Rina sedikit terkejut dengan apa yang di temukan oleh tangannya, saat ini tangannya sedang menggengam sesuatu yang sedang berdiri tegaknya di balik sang pemilik sarung ini, yang membuat rina kaget adalah di usia yang memasuki senja ini ternyata pak giran masih bisa berdiri tegak walaupun ukuran dalam genggamnya adalah berukuran standar.
Pak giran pun mulai membalikkan tubuh rina untuk menghadap kedepan dan kini keduanya saling berhadapan. Mata pak giran memandang tajam ke mata rina yang mulai sayu karena cumbuan dari pak giran, dengan gerakan pelan dan lembut bibir tua itu kini menempel dengan nyaman pada bibir manis milik sang wanita.Â
Bibir tua dengan bau khas kretek itu menjamaah dengan intens bibir manis milik rina dengan berkoordinasi dengan tangan tua yang bergelayut manja di salah satu bukit kembar milik rina yang pada saat itu masih berbalut kebaya.
"emm.. pak" erangan rina yang terdengar pasrah.
Pak giran mulai melepaskan bibirnya, kini bibir tua itu turun dengan tertatur ke arah leher jenjang milik rina dan berhenti di lereng gunung kembarnya.
Rina hanya mampu memegang dan meremas kepala lelaki tua yang telah beruban dan mulai botak tersebut, tubuh rina menunjukkan kepasrahan sepenuhnya apa bila terjadi sesuatu yang lebih lanjut. Namun apa yang diinginkan oleh lubuk hatinya itu tak terjadi, karena pak giran menghentikan kegiatannya tersebut.

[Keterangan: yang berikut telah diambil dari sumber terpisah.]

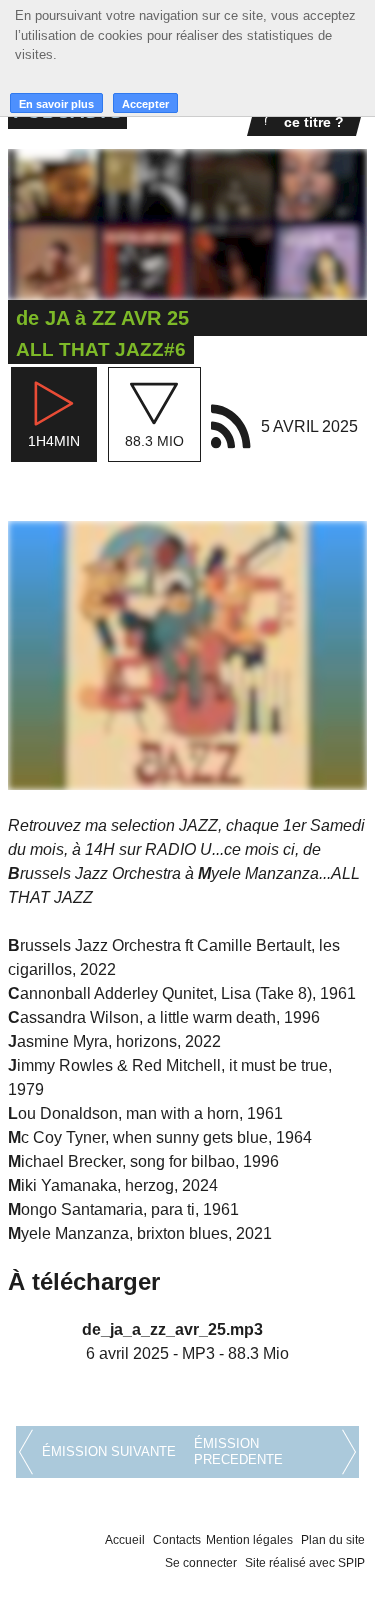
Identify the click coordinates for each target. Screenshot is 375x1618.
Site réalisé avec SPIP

"kamu memang indah, nduk" bisik pak giran
"kamu mampu membangkitkan gairah muda dalam tubuh tua ku ini" lanjut pak giran sembari meremas salah satu bongkahan pantatnya yang bertambah montok karena kebaya yang berkombinasikan rok span yang digunakan rina membuat pantatnya terlihat lebih menggoda.
"eheeem.. eheem" terdengar suara ibu yang tiba-tiba datang atau pun sudah dari tadi berada disana.
"besok-besok ditutup dong pintunya, jangan di biarin terbuka gini" sindir ibu yang ditimpali tawa yang tertahan.
"bapak nih buk, nakal banget" ujar ku sambil mencubit pinggang pak giran sembari muka ku yang bersemu merah.